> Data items

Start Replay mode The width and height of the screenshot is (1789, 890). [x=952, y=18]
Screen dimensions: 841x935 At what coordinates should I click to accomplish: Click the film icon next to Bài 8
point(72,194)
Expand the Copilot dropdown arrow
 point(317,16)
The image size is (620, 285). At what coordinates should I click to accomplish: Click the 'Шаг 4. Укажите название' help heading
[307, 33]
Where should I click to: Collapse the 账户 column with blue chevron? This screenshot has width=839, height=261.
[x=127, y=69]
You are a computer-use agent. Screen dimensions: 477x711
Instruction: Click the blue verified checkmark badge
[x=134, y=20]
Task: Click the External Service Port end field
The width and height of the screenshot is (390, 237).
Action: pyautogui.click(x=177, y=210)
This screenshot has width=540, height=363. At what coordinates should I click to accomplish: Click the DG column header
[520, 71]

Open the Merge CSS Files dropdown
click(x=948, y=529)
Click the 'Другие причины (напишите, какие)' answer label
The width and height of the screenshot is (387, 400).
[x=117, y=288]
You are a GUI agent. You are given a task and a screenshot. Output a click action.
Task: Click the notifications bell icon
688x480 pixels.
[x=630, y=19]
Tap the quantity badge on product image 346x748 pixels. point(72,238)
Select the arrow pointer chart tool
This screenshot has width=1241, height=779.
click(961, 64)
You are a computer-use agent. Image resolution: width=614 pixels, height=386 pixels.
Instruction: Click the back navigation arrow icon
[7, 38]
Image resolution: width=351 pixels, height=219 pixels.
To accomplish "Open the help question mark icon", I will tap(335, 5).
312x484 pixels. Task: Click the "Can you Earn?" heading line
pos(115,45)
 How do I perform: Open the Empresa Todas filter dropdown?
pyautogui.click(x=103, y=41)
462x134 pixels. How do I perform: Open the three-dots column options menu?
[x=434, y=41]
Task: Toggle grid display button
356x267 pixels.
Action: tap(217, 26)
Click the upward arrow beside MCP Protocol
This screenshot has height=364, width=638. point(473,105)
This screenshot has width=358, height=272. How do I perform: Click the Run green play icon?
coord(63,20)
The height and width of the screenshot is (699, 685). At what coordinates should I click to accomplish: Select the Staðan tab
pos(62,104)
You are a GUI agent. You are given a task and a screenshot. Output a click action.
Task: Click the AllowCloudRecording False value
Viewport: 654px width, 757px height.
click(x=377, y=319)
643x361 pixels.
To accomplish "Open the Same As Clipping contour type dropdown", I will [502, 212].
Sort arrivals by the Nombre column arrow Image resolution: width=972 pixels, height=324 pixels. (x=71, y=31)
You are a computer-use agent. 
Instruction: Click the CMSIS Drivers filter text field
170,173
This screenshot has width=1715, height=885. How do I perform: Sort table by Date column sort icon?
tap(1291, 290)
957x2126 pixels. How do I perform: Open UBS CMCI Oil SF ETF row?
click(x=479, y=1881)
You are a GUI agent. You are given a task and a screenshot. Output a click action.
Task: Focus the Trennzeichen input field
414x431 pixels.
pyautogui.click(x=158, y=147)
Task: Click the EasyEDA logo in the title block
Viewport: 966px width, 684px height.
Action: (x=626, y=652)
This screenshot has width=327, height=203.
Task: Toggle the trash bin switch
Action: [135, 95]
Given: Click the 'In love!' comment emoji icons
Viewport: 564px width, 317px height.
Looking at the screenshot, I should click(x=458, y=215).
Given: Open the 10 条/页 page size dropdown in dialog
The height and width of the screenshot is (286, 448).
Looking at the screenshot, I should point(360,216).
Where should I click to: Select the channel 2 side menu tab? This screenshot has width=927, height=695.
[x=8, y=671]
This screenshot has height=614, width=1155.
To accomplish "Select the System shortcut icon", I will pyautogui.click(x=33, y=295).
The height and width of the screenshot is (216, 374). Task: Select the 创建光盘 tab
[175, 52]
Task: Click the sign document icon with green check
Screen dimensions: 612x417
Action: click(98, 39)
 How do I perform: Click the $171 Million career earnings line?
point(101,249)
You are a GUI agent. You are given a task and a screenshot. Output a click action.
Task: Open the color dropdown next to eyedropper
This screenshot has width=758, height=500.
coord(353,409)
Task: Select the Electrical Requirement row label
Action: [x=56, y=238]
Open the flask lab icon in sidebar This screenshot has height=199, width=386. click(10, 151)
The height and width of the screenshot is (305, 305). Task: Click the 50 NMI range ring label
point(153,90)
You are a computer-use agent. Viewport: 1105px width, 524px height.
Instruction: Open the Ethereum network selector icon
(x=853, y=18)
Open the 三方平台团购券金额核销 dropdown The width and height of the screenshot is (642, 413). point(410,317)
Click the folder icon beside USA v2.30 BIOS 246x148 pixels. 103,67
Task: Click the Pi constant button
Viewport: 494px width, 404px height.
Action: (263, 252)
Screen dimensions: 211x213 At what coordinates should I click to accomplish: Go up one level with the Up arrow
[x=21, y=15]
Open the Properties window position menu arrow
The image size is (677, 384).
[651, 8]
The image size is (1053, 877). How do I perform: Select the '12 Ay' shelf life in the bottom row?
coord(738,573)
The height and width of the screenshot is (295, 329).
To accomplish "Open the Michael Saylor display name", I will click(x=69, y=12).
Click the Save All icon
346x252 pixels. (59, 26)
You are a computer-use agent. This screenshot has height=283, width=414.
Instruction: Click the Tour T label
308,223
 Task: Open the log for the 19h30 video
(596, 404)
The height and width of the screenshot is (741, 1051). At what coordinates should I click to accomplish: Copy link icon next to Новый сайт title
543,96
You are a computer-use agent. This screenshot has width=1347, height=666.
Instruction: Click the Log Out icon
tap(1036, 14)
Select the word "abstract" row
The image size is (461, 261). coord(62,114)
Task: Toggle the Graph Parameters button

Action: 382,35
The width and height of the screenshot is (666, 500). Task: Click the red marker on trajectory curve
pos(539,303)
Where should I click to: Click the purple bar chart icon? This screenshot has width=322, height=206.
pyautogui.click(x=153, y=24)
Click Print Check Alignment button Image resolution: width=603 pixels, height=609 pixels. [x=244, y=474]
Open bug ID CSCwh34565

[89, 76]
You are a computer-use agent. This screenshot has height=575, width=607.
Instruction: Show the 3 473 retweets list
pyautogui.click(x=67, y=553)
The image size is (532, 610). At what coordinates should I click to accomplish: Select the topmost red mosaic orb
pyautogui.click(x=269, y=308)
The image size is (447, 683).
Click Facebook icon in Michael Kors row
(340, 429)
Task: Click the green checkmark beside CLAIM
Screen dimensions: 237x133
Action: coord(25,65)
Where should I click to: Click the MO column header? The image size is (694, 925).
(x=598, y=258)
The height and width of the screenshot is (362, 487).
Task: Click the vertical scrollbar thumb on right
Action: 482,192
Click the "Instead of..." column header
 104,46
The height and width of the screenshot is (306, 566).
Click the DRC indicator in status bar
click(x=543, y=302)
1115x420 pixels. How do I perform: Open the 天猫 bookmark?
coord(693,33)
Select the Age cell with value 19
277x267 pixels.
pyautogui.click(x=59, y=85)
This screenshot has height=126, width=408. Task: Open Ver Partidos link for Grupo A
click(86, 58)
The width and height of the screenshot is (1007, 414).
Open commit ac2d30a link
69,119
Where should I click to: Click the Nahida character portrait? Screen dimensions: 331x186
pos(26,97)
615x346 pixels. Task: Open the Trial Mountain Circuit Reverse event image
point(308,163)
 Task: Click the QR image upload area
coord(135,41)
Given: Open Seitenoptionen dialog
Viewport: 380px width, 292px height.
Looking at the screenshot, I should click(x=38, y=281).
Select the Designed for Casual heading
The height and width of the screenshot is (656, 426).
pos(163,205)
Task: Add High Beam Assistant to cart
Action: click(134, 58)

> Task instructions
Please find how many lines of the entries above include the string "dialog", giving the number and nothing else.

> Your response
2